**Task details**
Show every line of the listing below that contains the word "dimensions", matching case exactly.

(Stored data)
## BEGIN
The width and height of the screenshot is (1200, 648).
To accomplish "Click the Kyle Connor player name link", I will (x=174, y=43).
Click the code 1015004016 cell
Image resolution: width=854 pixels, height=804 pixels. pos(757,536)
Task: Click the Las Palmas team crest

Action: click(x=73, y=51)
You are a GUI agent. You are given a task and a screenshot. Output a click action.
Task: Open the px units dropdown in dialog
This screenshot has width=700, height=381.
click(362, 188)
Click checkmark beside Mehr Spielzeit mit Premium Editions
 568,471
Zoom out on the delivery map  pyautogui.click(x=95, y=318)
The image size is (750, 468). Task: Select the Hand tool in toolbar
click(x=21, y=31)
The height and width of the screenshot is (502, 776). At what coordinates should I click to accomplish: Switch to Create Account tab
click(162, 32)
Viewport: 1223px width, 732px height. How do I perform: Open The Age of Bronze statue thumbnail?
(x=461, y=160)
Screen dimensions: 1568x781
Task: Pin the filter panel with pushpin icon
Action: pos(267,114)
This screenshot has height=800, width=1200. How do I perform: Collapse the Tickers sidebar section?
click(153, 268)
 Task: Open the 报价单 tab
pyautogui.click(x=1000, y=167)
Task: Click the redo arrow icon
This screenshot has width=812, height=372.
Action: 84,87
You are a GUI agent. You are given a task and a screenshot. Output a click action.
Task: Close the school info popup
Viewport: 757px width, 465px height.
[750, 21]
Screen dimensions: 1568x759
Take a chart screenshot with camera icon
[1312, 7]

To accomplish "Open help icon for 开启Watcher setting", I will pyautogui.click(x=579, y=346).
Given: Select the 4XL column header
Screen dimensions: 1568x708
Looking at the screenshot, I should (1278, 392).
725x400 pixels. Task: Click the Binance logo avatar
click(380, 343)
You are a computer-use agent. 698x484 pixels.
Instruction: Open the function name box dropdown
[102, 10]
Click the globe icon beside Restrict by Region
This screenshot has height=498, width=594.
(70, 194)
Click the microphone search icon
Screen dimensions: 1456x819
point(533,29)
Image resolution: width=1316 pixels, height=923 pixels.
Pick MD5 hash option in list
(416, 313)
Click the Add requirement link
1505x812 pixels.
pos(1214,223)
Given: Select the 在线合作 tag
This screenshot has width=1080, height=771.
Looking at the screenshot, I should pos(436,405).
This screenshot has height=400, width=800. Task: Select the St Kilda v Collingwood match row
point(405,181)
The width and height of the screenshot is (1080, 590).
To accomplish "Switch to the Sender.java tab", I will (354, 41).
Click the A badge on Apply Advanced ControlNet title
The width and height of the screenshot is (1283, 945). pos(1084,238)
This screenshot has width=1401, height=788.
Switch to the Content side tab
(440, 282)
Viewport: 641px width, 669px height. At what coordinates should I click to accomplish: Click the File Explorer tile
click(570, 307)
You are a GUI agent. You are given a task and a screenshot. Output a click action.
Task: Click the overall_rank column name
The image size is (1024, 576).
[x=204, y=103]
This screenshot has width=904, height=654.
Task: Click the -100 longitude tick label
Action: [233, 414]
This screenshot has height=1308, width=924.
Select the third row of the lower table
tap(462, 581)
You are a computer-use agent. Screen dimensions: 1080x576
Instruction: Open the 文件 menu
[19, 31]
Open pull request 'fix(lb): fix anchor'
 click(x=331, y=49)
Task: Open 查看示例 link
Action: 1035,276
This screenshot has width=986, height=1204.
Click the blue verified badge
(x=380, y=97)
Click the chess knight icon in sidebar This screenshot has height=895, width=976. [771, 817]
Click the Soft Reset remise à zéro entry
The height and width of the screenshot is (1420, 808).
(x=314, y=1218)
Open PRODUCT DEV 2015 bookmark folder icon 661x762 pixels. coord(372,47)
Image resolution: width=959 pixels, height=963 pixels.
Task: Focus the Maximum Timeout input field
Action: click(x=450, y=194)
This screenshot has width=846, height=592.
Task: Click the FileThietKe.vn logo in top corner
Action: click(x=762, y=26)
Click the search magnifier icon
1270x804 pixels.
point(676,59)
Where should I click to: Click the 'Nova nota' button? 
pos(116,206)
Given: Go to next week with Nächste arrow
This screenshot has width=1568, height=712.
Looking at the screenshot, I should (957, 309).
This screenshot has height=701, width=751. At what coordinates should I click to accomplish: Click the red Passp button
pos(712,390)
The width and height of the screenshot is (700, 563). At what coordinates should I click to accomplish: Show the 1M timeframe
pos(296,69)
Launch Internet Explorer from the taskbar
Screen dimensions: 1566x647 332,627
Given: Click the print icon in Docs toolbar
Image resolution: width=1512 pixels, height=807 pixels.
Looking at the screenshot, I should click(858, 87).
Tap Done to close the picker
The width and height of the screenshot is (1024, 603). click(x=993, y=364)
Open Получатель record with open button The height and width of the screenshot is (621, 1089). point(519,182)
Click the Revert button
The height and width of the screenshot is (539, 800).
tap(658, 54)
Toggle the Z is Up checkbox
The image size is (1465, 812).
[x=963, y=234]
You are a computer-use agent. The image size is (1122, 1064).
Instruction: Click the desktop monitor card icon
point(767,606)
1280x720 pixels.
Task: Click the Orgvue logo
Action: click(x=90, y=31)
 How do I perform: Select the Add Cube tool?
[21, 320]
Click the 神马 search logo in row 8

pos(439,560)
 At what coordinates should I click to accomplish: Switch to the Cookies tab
## END
**Result of this task**
Screen dimensions: 1568x781
Screen dimensions: 1568x759
Screen dimensions: 1568x708
Screen dimensions: 1456x819
You are a computer-use agent. Screen dimensions: 1080x576
Screen dimensions: 1566x647 332,627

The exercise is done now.